Babies who were exposed to certain organic pollutants in the womb are at a highly increased risk of neural tube defects leading to conditions such as spina bifida, according to researchers in China.

Neural tube defects, in which the spinal cord, the brain or their coverings fail to develop completely, arise very early in pregnancy and affect more than 320,000 infants worldwide every year. They can lead not just to spina bifida, in which the spinal covering does not close completely, but also to severe cranial abnormalities such as anencephaly, which often leads to stillbirth, and other conditions.

Previous studies have linked certain pollutants, in particular polycyclic aromatic hydrocarbons (PAHs), from sources such as indoor coal stoves, smoking and vehicle exhausts, to neural tube defects. But most of the evidence has been anecdotal, based on mothers saying they had been exposed to certain pollutants, or has relied on tests of the mother's blood alone.

Now an interdisciplinary team of researchers in China has shown the risk of a newborn or foetus having a neural tube defect is much higher when certain organic pollutants are found in the placenta, which shows what is actually reaching the foetus, rather than just what is circulating in the mother's blood stream.

"We only see the high levels of pollutants in the placenta, but we don't know if it's a true causal relationship," cautions reproductive health scientist Aiguo Ren of the Institute of Reproductive and Child Health at Peking University in Beijing, one of the authors of the new study1.

Still, these defects happen in the first few weeks of pregnancy and the more information there is available on their causes, the more chance there is of reducing their occurrence. The new study also discovered one indication of a true link, the so-called 'dose-response relationship'.

Working on the relationship

With Ren, environmental scientist Tong Zhu, also at Peking University, investigated levels of PAHs and other pollutants in the placentas associated with 80 fetuses or newborns with neural tube defects between 2005 and 2007. They matched these fetuses to healthy newborns from the same area, giving a control group of 50 healthy placenta samples.
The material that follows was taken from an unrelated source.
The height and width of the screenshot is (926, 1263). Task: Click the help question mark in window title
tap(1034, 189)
In all those studied, the risk of a defect was 4.5 times greater where the levels of PAHs were above the average of 597 nano-grams per gram of lipid. As the amount of PAHs in the placenta rises, that risk rises also, to over 11 times the risk of a defect in the cases with the highest levels of PAHs.
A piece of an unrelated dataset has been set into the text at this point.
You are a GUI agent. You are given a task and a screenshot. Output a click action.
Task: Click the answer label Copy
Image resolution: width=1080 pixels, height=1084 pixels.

This 'dose-response relationship' is important as it is one indication that the link is real, and not merely an artefact of the data.
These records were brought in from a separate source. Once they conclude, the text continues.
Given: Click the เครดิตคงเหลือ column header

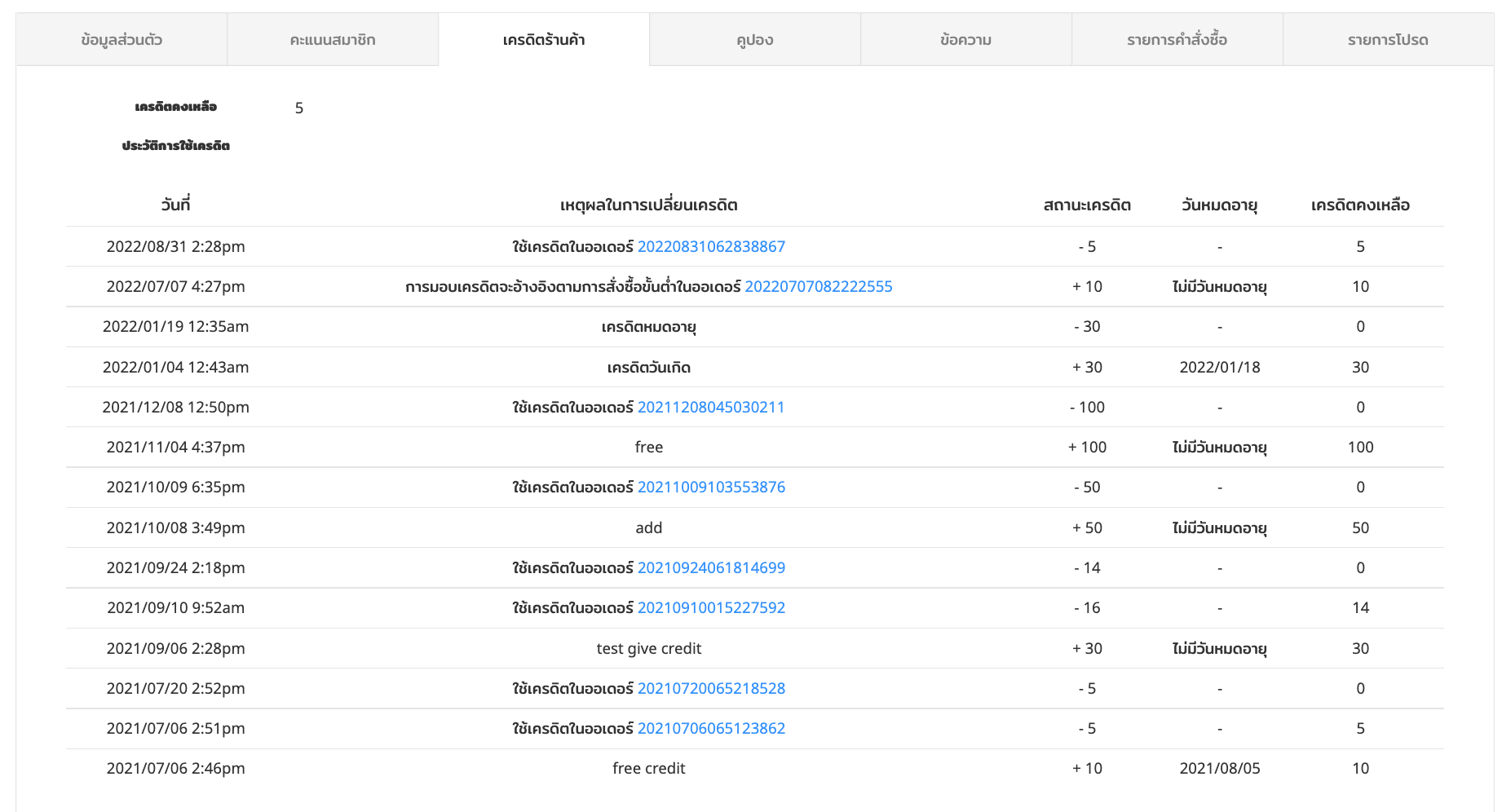Looking at the screenshot, I should point(1360,205).
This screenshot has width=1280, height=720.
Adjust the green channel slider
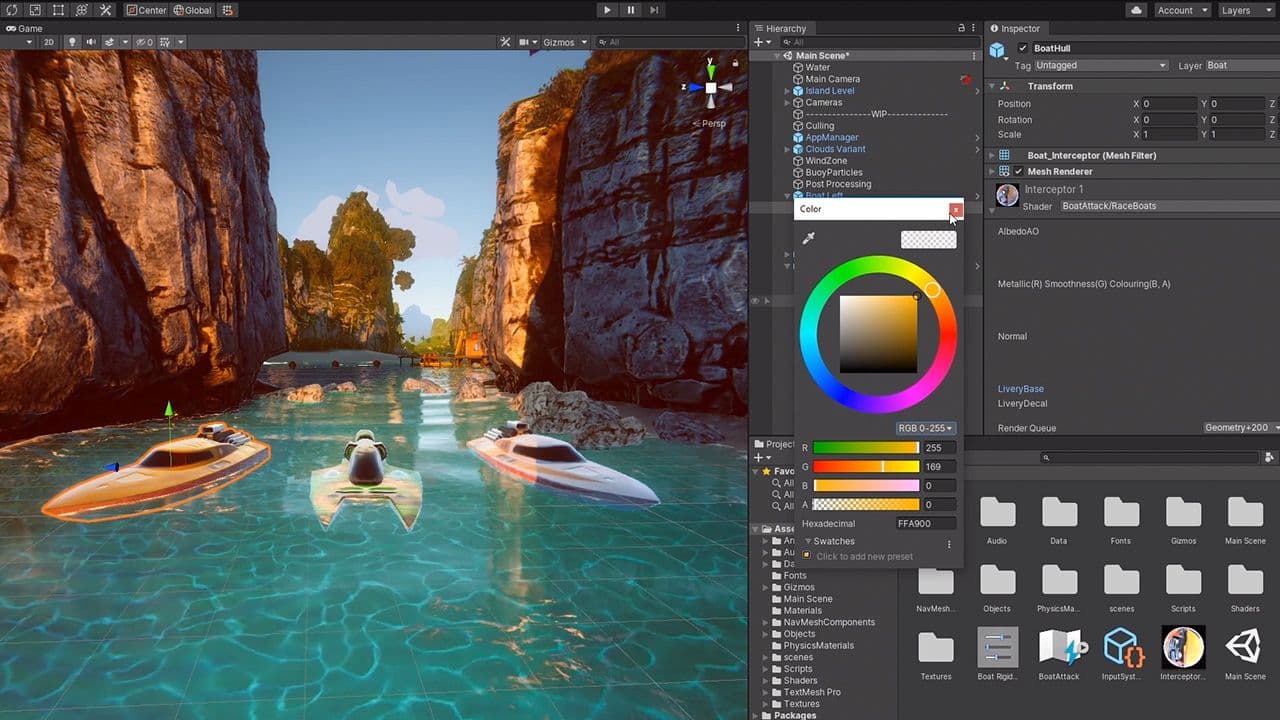point(866,466)
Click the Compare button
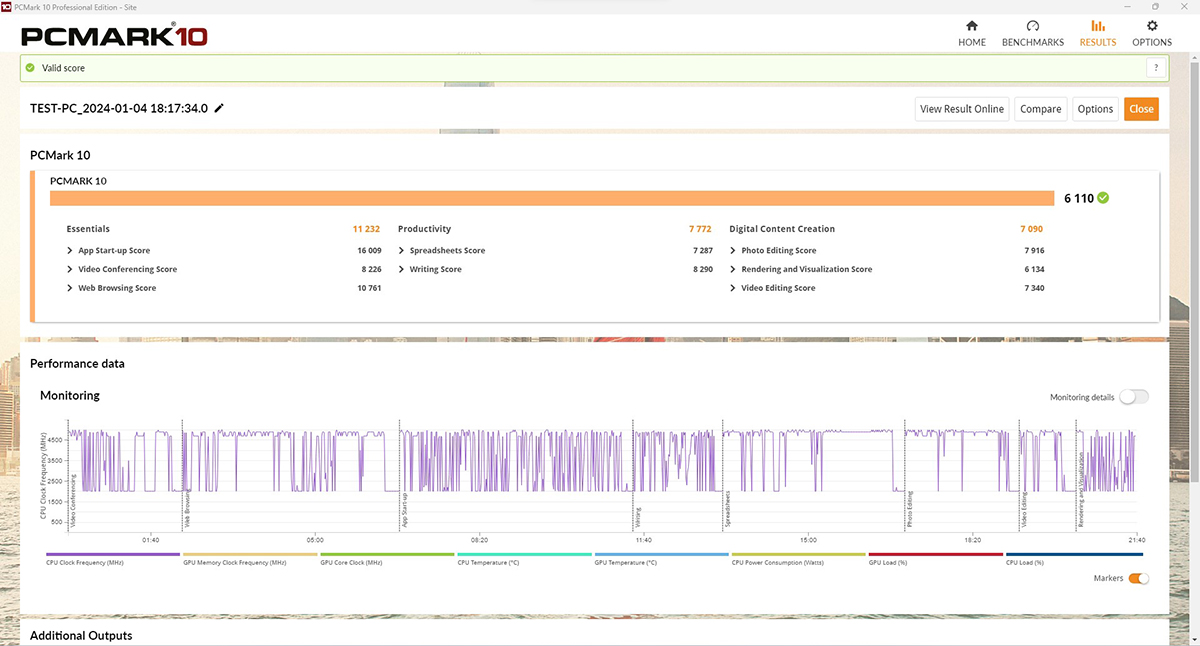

"It's not that we didn't know that this could be a problem," says Judith Rankin, a maternal and perinatal epidemiologist at Newcastle University, UK, who was not involved in the study. She notes, however, that in this study the researchers are using actual biomarkers in the blood rather than asking the mothers what they have been exposed to.

To ensure that the link between PAHs and neural tube defects is clear, the team also took account of other factors that affect the incidence of the defects, such as folic acid supplementation, which decreases risk, and smoking, which increases it.

h2. Persistent pesticides

Ren and Zhu's team also looked at other pollutants, including pesticides like DDT and flame retardants such as polybrominated diphenyl ethers.

DDT was banned or restricted for use as a pesticide in many countries from 1970 onwards, and in China, pesticides containing DDT were banned in 1983. But the team saw DDT and its metabolites in placentas they studied, and found a similar relationship between DDT levels and the risk of certain foetal defects seen with PAHs.

"I did not expect these results," says Ren. DDT is a very persistent molecule and the levels seen may result from residues in the environment from past use, the team suggests.

In the case of these mothers, the source of the PAHs in their placentas is probably indoor coal stoves and passive smoking. Although exposure to these sources could be more tightly controlled, it cannot be banned outright, says Zhu. But women could be advised to minimise their exposure during early pregnancy.

"There are still many things we don't know," says Zhu. In particular, the mechanism that causes the defects, and conclusive proof that the pollutants are to blame, he says.

Ren and Zhu now want to do more work to unravel the mechanisms at work, and also look at the genes of both mothers and foetuses in cases of neural tube defects to see if there are any genetic problems that might compound the risk presented by pollutants.

The problems aren't restricted to China, Ren adds: "Exposure to indoor air pollution is a problem in many other developing countries."